People and percentages: our approach to quantitative research
We are all individuals but data often shows us there can be unity in some of our behaviours and attitudes. Contrastingly, quant research can show how groups of people can be differentiated in their ideas or actions, apparently driven by variables such as age, life stage or socioeconomic status, for example. Herein lies a tension in research, perhaps laid most bare in quant, where people are represented by percentages; so how do we find the patterns in the data, the groupings of similarities and differences and why they exist - without reducing (and at worst, completely ignoring) the real people behind it all?
Here at Humankind Research, our quantitative approaches hang on some guiding principles:
Treat people like people, not numbers
We should be designing surveys for the people who are agreeing to complete them. To that end, we focus our efforts on being polite and clear; we’re non-judgemental, balanced and strive to make surveys as engaging and concise as possible. We’re always wary of triggering people by unnecessarily or carelessly diving into sensitive topics – and we avoid asking for personal information we don’t really need.

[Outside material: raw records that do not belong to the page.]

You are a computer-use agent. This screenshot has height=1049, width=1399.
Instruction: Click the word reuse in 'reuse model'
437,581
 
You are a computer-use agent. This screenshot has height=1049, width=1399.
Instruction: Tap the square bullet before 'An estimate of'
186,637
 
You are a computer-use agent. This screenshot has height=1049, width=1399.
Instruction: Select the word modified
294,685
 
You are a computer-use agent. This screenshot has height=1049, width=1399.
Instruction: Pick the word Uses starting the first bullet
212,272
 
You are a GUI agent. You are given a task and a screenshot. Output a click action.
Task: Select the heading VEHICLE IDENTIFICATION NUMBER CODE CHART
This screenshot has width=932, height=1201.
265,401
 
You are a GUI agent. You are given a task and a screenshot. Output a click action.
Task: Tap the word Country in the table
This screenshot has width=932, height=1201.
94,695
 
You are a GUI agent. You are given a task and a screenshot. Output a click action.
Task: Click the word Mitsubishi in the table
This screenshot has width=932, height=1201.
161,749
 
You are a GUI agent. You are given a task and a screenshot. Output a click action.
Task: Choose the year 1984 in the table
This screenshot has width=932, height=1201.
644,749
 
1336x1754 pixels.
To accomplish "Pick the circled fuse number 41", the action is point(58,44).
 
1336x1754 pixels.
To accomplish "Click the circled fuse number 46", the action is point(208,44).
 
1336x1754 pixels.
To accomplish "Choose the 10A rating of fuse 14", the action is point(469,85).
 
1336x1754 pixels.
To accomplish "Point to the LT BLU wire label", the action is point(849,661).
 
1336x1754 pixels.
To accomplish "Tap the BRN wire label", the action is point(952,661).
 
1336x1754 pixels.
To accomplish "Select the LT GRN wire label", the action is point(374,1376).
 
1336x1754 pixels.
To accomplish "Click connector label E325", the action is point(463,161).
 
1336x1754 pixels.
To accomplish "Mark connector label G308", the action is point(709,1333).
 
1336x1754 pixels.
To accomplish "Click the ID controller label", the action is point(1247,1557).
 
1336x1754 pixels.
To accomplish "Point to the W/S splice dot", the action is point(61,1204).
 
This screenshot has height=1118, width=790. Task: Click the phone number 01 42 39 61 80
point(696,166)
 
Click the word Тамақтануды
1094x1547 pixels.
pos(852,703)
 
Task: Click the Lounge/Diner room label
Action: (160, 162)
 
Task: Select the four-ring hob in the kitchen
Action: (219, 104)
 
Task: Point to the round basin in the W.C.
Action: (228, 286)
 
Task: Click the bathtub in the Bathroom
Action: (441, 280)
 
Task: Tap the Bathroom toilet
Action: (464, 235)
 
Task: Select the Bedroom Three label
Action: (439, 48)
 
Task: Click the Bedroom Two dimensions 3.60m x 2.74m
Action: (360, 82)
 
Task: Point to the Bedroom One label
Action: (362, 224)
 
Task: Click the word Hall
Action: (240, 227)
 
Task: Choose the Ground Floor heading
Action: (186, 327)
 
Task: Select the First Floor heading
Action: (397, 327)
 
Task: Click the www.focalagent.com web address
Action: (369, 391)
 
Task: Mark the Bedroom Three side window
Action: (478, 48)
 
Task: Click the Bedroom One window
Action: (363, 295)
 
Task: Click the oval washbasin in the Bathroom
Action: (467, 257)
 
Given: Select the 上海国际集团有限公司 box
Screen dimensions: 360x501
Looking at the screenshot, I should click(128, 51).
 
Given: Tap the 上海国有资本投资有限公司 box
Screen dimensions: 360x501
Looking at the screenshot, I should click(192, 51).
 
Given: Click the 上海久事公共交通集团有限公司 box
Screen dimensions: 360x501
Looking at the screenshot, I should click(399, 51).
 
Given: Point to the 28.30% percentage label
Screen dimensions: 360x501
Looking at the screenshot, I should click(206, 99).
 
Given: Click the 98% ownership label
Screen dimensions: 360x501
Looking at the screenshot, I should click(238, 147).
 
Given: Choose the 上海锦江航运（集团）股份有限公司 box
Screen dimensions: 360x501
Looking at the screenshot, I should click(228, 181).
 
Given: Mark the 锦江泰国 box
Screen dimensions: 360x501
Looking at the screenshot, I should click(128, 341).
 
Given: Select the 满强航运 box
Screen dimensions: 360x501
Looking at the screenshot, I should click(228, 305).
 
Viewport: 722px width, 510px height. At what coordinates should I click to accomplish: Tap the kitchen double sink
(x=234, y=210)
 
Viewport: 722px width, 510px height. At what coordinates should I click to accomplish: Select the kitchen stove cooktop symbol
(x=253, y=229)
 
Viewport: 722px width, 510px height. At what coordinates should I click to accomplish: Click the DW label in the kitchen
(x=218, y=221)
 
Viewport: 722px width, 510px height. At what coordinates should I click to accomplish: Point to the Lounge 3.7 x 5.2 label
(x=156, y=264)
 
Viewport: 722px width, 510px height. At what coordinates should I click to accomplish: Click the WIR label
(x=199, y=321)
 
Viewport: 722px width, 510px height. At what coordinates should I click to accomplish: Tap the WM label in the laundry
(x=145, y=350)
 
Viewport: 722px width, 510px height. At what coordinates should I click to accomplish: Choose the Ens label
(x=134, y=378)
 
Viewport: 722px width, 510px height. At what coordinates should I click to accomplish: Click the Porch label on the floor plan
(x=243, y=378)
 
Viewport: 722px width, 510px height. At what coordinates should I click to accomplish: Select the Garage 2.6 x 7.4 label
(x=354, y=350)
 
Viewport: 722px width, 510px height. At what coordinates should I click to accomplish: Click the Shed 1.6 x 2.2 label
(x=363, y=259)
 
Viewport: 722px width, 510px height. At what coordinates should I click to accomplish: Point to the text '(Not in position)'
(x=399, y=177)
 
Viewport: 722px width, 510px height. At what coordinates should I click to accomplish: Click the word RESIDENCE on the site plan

Let people use their own voice
Where possible, we champion hearing things in people’s own words. Whether this is doing qualitative research as well as quantitative, engaging a lived experience advisory group in our survey design, or perhaps more pragmatically making sure we have given people the opportunity to express their thoughts and feelings by including open questions - and particularly relish spending time reading each verbatim!
Question the groupings
Research is prone to many typical or standardised groupings, ranging from arbitrary age bands, location defined solely by regionality that hides deeper detail such as spectrum of urban/rural, through to frankly out of touch socio-economic classifications. It’s important that we keep pushing the industry to challenge out of date definitions. We ourselves can try out something new in our proprietary pieces, as well as staying abreast of the efforts of academic researchers and industry leading bodies to define and test improvements and alternatives.
Peel back the layers
From survey design to analysis, we are always thinking about ways we can ascertain where nuance comes into play, even if a core data point looks to tell one joined up story. Let’s take a completely made-up statistic as an example – if we find that 75% of people in the UK aged over 65 donated to a cancer charity in a given year, our next task is to extrapolate the detail behind this number: Why? How? Who? And within these, where are there similarities and differences, and why do they exist?
Don’t just assume cause and effect
A serious research pitfall is concluding ‘this is this because that is that’. We acknowledge that from the outset, the research is already bound by the objectives, what is included in the survey, and what exists in the ensuing data. Yes, it’s possible to establish mathematically a circumstance whereby one variable is predicting the outcome of another, but we must always remind ourselves that our sub-conscious is always at work, and as such we can’t necessarily accurately explain our own behaviours – let alone those of others. Instead, we need to look at our data through multiple lenses; we need to take into account other sources, contexts and hypotheses – and use all of this to tell a wider story.
Keeping humans at the heart of all our research approaches is a fundamental principle at Humankind Research. We acknowledge and mitigate as best as we can the pitfalls in any research methodology, but push forth knowing that research grounded in a genuine and respectful desire to learn about people and inform decision making is the best type of research.